On March 26, Amherst Books was filled with students, professors and literature fans in anticipation of the store’s latest guest in the Visiting Writers Series: Alexander Chee. Chee is the author of the novels “Edinburgh” and “The Queen of the Night.” He formerly taught at Amherst and is now an English professor at Dartmouth College. On top of these impressive feats, Chee’s newest release is a collection of nonfiction essays titled “How to Write an Autobiographical Novel.” The book’s essays center on the meaning of writing, how to write a literal autobiographical novel and personal anecdotes from Chee’s own life. The essay collection was already nominated for the PEN/Diamonstein-Spielvogel Award for the Art of the Essay and is captivating readers from all over.

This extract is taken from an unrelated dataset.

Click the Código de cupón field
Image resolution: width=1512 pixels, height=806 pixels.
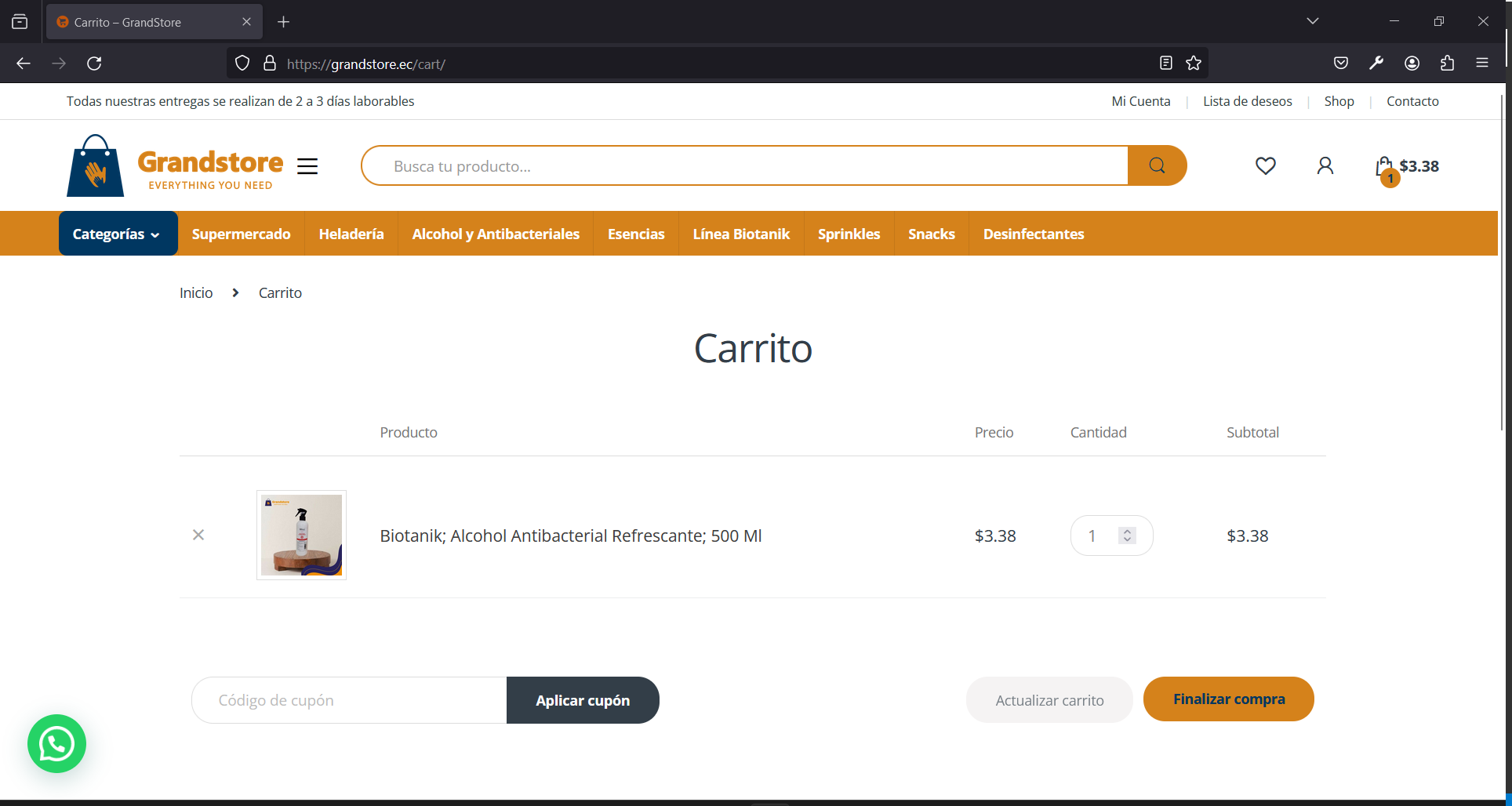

“You are the ax, the wood is your life,” Chee writes in his essay collection, speaking about how we must write about our lives. He compares writing autobiographically to building a house; It’s a house that we must construct by using the material of our lives, as if it’s wood for building a house. This metaphor seems to translate into all of his essays, in which he crafts his own narrative. The essays span from his experiences as a 15 year old, when he first began writing, to his present -day position as an English professor, demonstrating his growth into his role as a writer.

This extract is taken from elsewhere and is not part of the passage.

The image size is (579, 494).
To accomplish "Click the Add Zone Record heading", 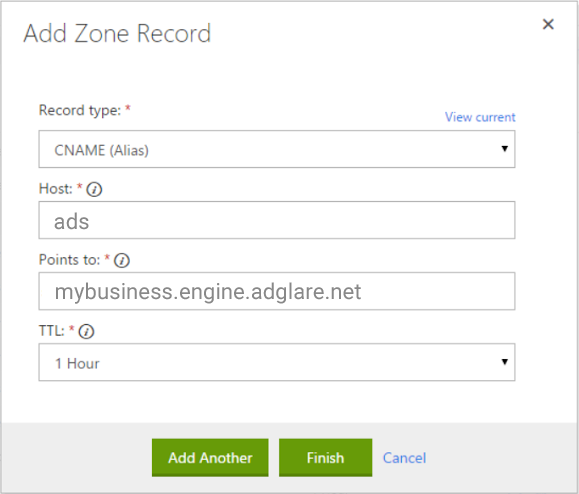I will [x=117, y=34].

In his event at Amherst Books, Chee read an essay called “After Peter,” a story which was originally in his first novel, “Edinburgh.” However, Chee told the audience he took it out after he “deemed it too autobiographical.” The story is about an old friend, Peter, whom Chee knew when he was working in AIDs activism in San Francisco, and his eventual death. He describes himself as a minor character in Peter’s life, yet crafts a moving and heartbreaking story about his old friend, who touched him deeply and emotionally. While discussing his work in AIDs activism later, Chee said, “At the time I felt like AIDs was taking the best people. It wasn’t just an epidemic but the loss of everything we loved” — a sentiment Chee truly captures in the essay “After Peter.”

The audience listened in silence and awe at the beauty of his writing. In another essay, “The Autobiography of My Novel,” Chee writes about how a professor told him his words were beautiful but lacked meaning; sitting in Amherst Books, I was able to truly feel the meaning of his words through his eloquent writing. The audience was silent as Chee finished reading, processing the emotion of his words.

Chee finished the reading with some advice to writers: “The great thing about writing your own book is you get to decide how long it is, which can also be a dangerous thing, so you have to act judiciously.” He also differentiated the values of fiction and nonfiction: “There’s a truth I can express through the essay and a truth I can express through fiction,” he said. “They’re different. The reasons why are always shifting and surprising and interesting. I do think novels are an illness that you come down with and writing is the cure of it. Nonfiction is about an idea in the middle of your life and having to work it out.”